▶ _PASSAGE SHOWN_
=== Begin Enclosure ===

Ejiofor Alike with agency reports
Sub-Saharan Africa’s biggest oil producers, Nigeria and Angola, alone could lose $65 billion in income this year due to the impact of the COVID-19 pandemic, according an African Union (AU) study.
The study noted that African oil exporters are expected to see their budget deficits double this year while their economies shrink three per cent on average.
About 20 million jobs are also at risk in Africa as the continent’s economies are projected to shrink this year due to the impact of the pandemic, according to the study.
Reuters reported that African economies are already facing an impending global economic downturn, plummeting oil and commodity prices and an imploding tourism sector.
Before the outbreak of the pandemic, continent-wide gross domestic product (GDP) growth had been projected by the African Development Bank to reach 3.4 per cent this year.
However, in both scenarios modelled by the AU study and entitled “Impact of the Coronavirus on the Africa Economy” – GDP will now shrink.
Under what the AU researchers deemed their realistic scenario, Africa’s economy will shrink 0.8 per cent, while the pessimistic scenario said there would be a 1.1 per cent dip.
Up to 15 per cent for foreign direct investment could disappear.
The impact on employment will be dramatic.
“Nearly 20 million jobs, both in the formal and informal sectors, are threatened with destruction on the continent if the situation continues,” the analysis said.
African governments could lose up to 20 to 30 per cent of their fiscal revenue, estimated at $500 billion in 2019, it found.
Exports and imports are meanwhile projected to drop at least 35 per cent from 2019 levels, incurring a loss in the value of trade of around $270 billion.
The report said the fight against the virus’ spread will lead to an increase in public spending of at least $130 billion.
Africa’s oil producers, which have seen the value of their crude exports plunge in past weeks, will be among the worst hit.
“Sub-Saharan Africa’s biggest oil producers, Nigeria and Angola, alone could lose $65 billion in income. African oil exporters are expected to see their budget deficits double this year while their economies shrink three per cent on average,” it added.

=== End Enclosure ===

▶ _SOURCE MATERIAL_
=== Begin Enclosure ===

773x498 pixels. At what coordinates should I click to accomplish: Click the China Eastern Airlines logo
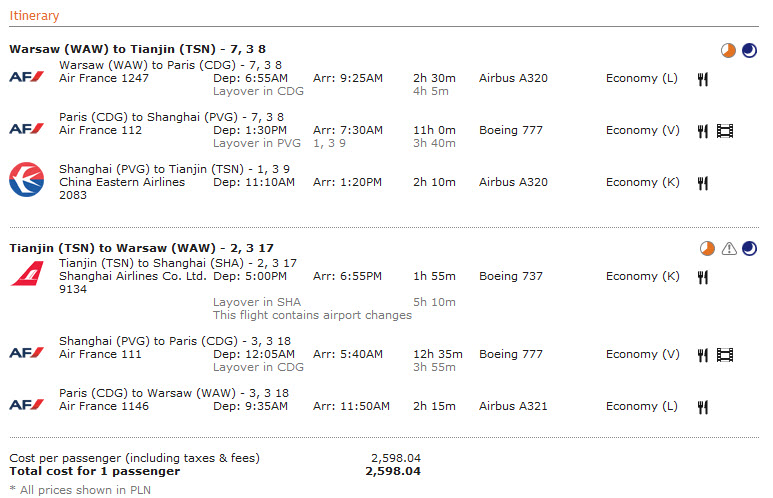27,179
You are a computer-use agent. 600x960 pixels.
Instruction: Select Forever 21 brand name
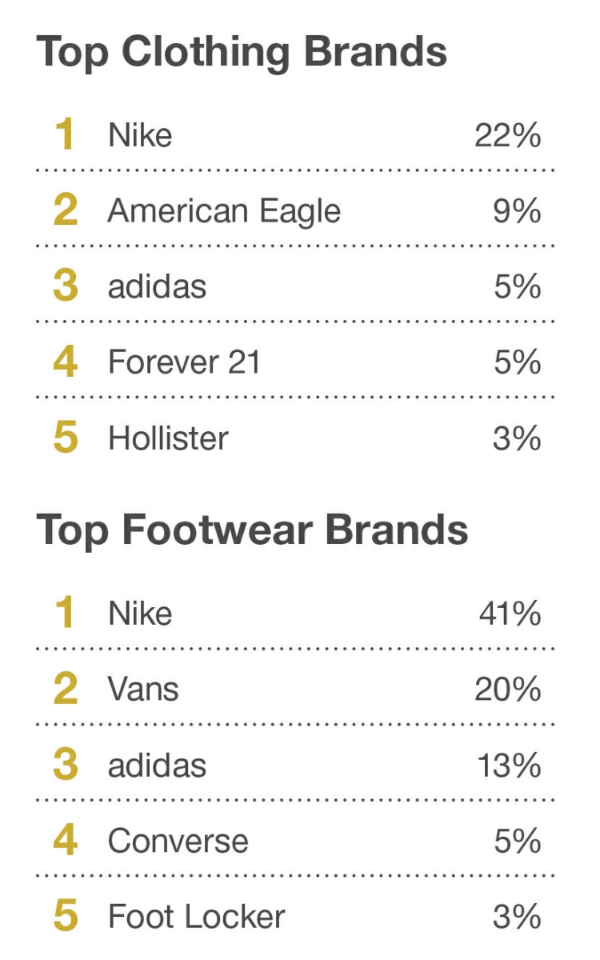(184, 362)
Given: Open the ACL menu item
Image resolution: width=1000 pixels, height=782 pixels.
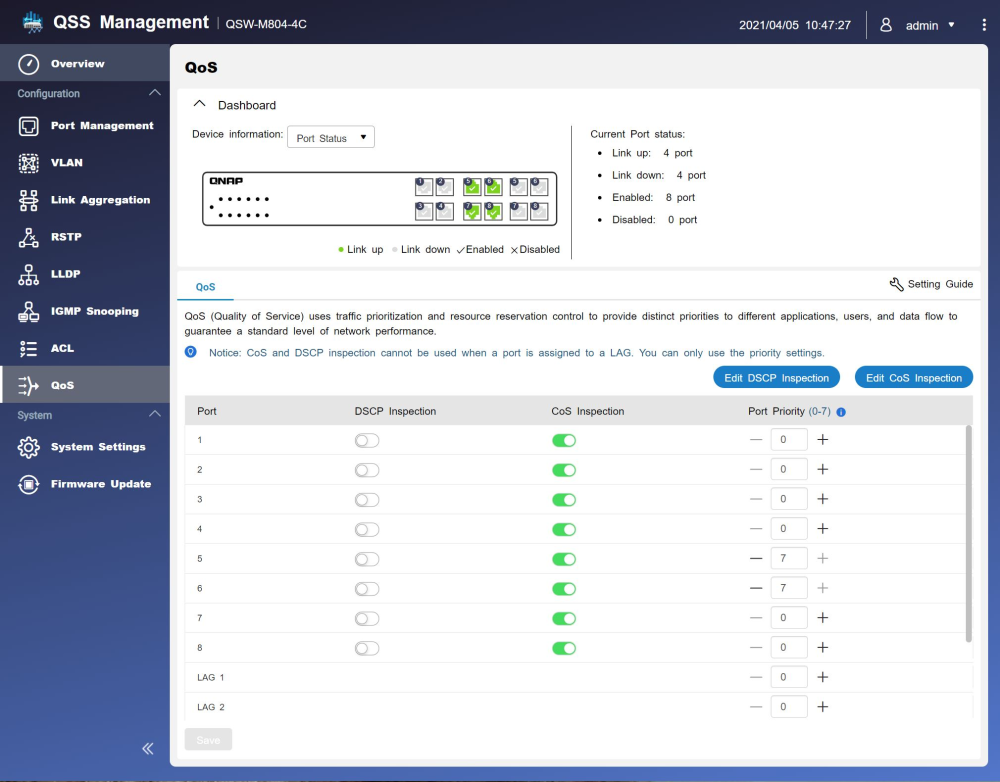Looking at the screenshot, I should coord(62,348).
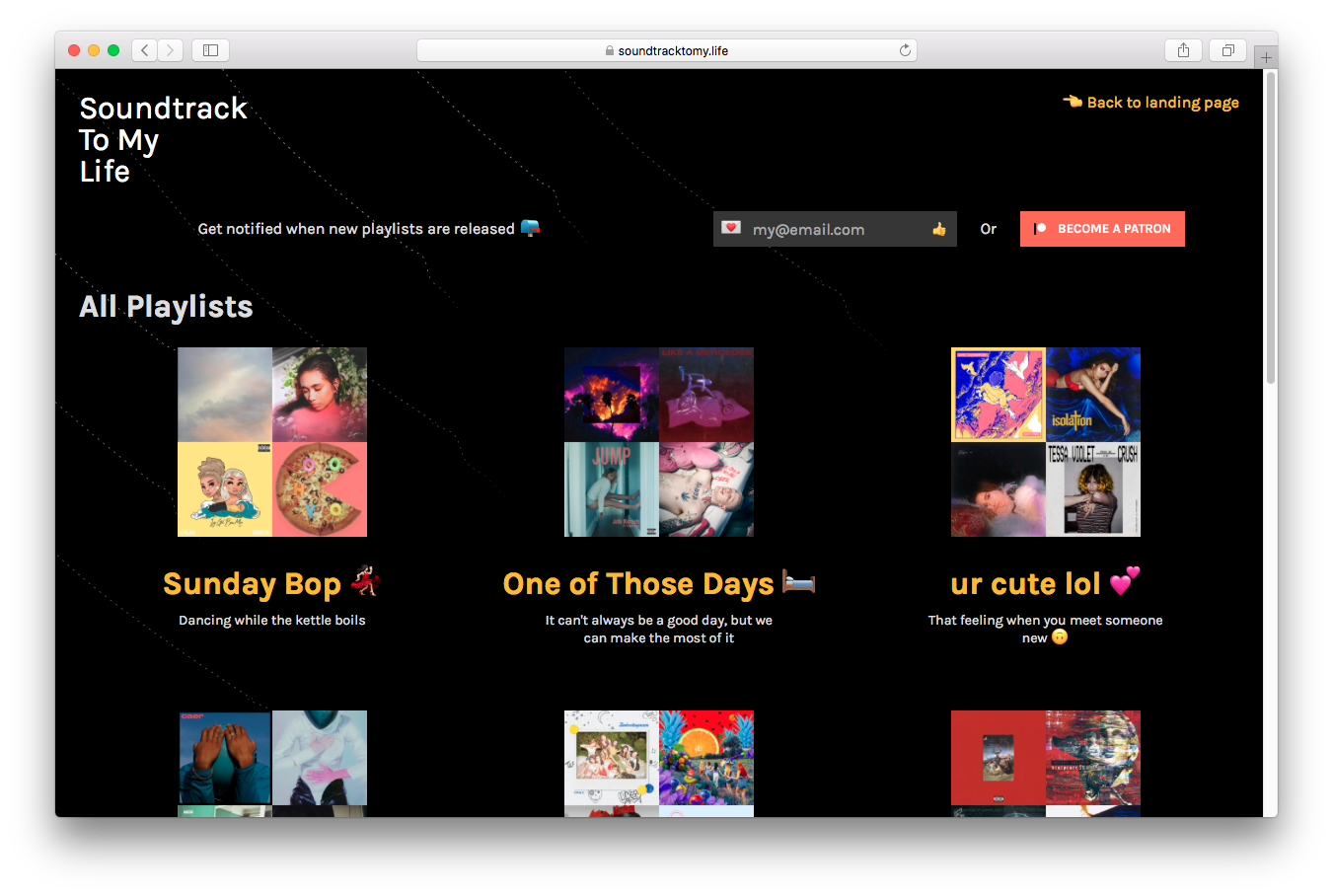Click the BECOME A PATRON button

(x=1102, y=228)
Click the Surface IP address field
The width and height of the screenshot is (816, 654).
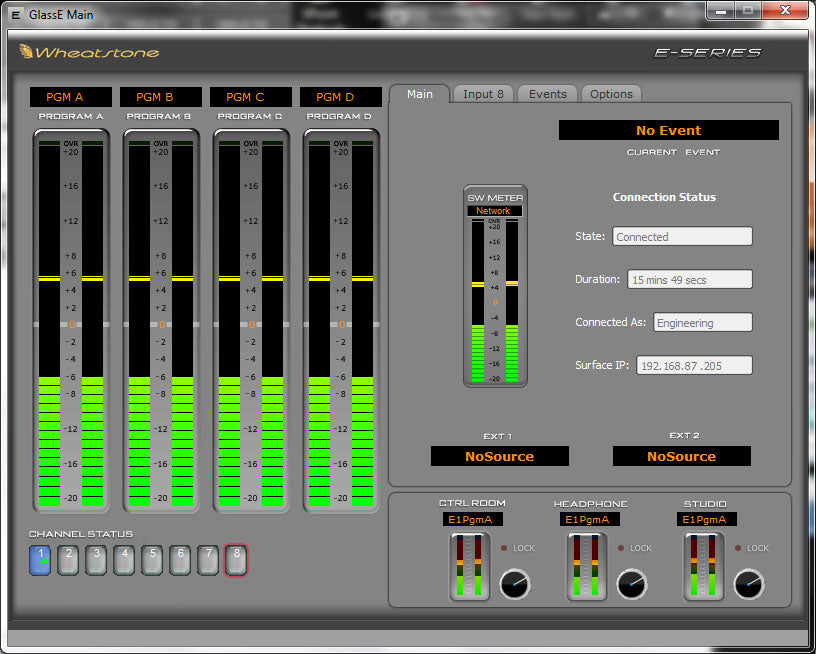694,365
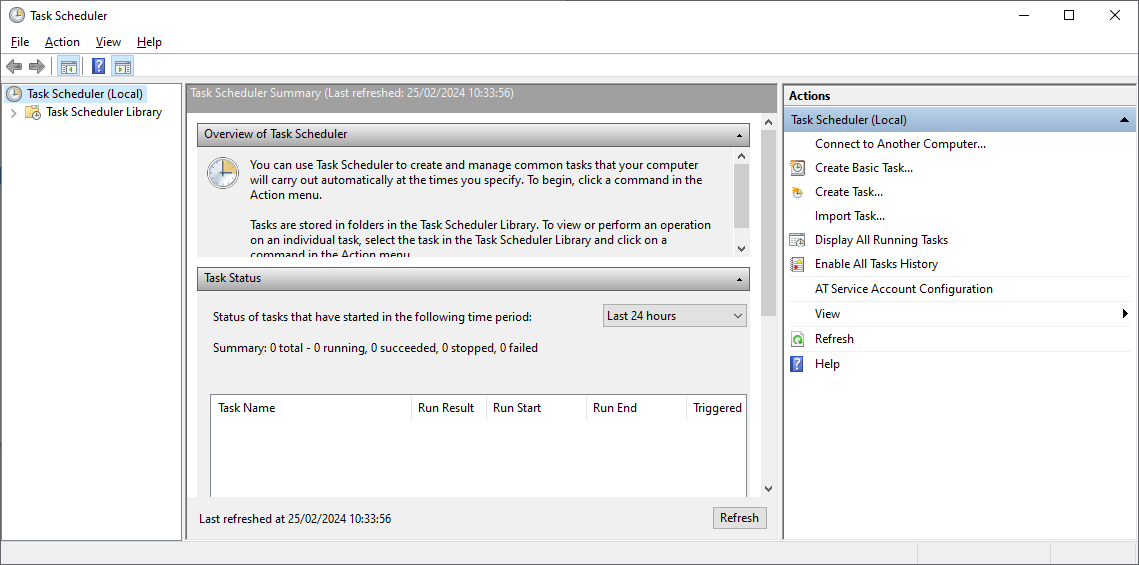Select the Task Scheduler Library folder icon
This screenshot has height=565, width=1139.
click(x=33, y=112)
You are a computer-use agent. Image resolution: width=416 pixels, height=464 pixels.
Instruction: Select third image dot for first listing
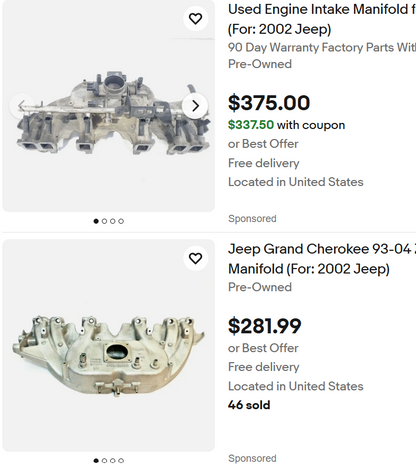tap(113, 221)
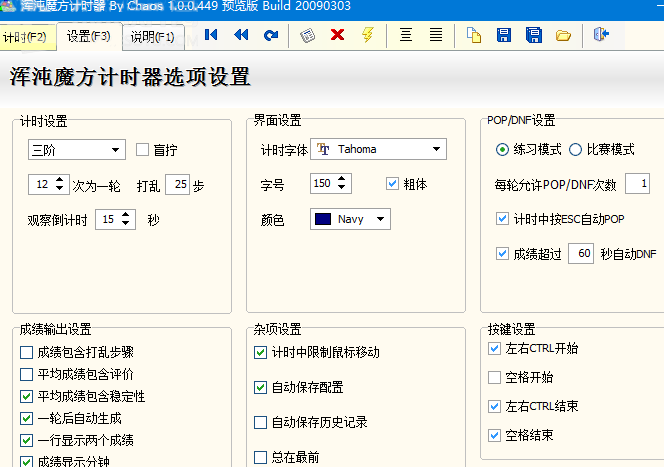Open the Navy color dropdown
Viewport: 664px width, 467px height.
tap(380, 219)
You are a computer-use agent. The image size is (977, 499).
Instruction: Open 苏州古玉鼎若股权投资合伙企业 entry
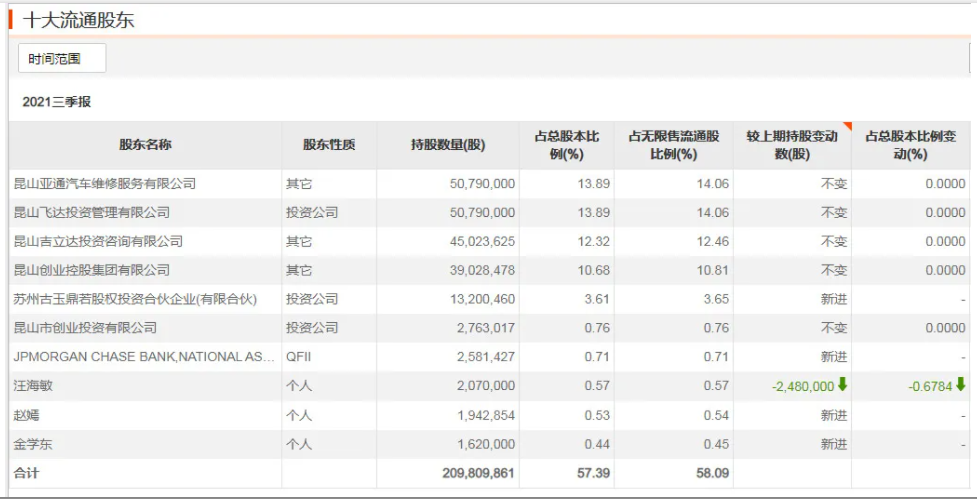pyautogui.click(x=135, y=299)
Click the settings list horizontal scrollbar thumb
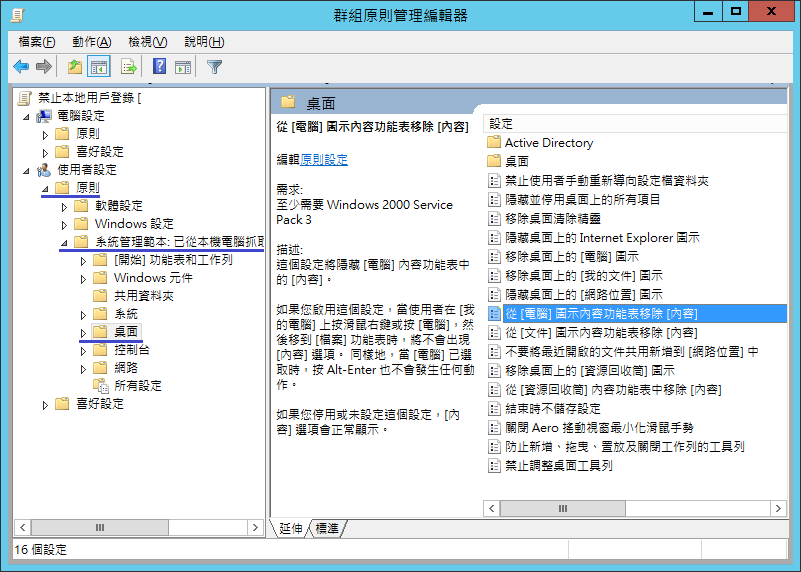The height and width of the screenshot is (572, 801). (562, 508)
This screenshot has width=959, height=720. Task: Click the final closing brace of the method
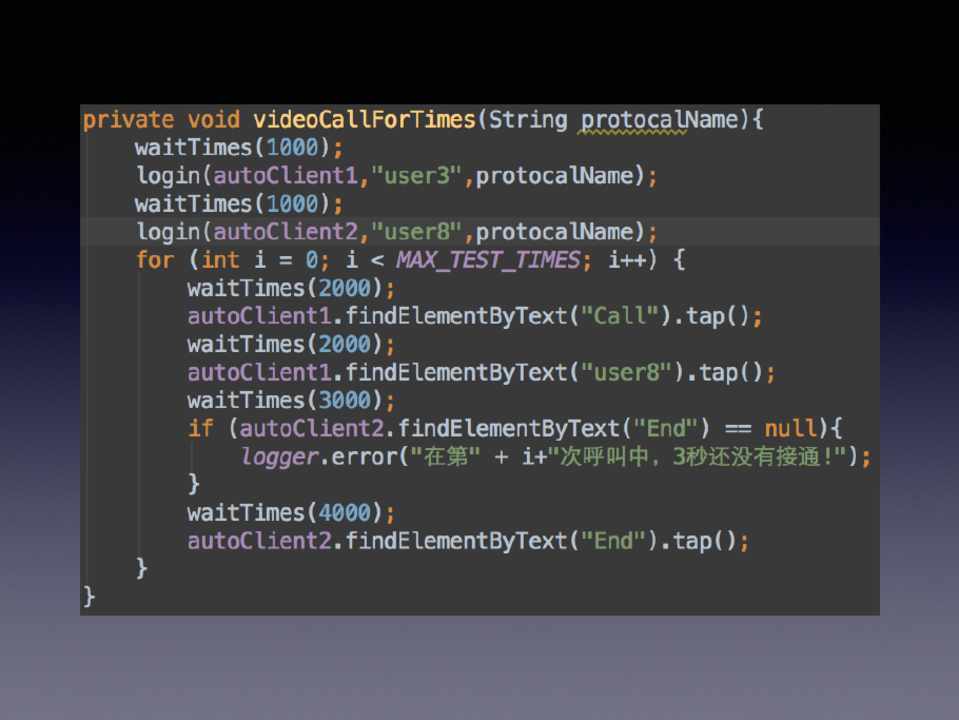[x=89, y=597]
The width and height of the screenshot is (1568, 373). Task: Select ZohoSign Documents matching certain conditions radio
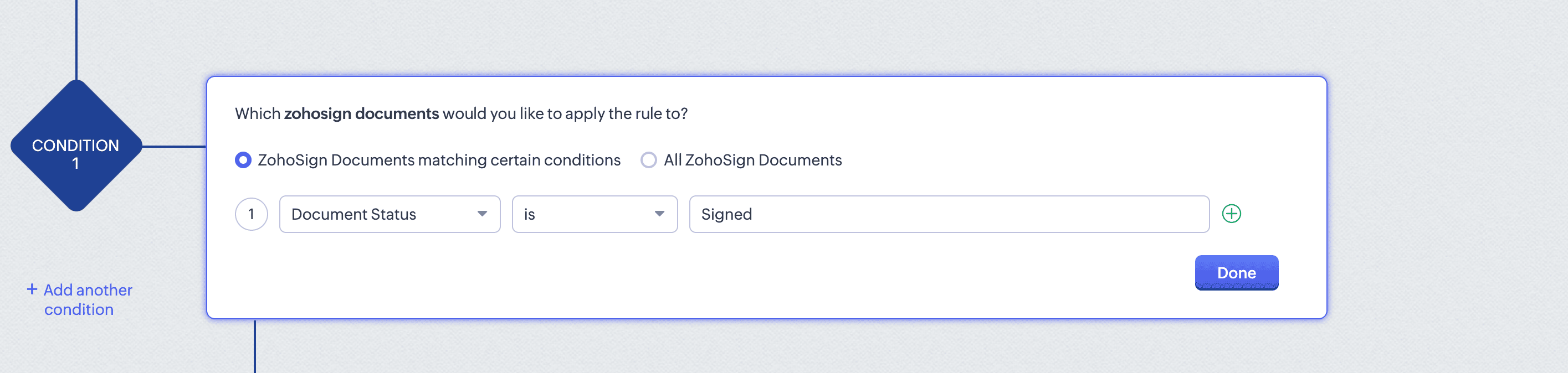243,160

=== End Enclosure ===

▶ _REQUIRED ACTION 1_
In the article on the pandemic's economic impact on Africa, what continent-wide GDP growth had the African Development Bank projected for this year before the outbreak?
▶ _REQUIRED ACTION 2_
Print the part of the article on the pandemic's economic impact on Africa from "The impact on" to "the analysis said.".

▶ _TASK RESULT 1_
3.4 percent.

▶ _TASK RESULT 2_
The impact on employment will be dramatic.
“Nearly 20 million jobs, both in the formal and informal sectors, are threatened with destruction on the continent if the situation continues,” the analysis said.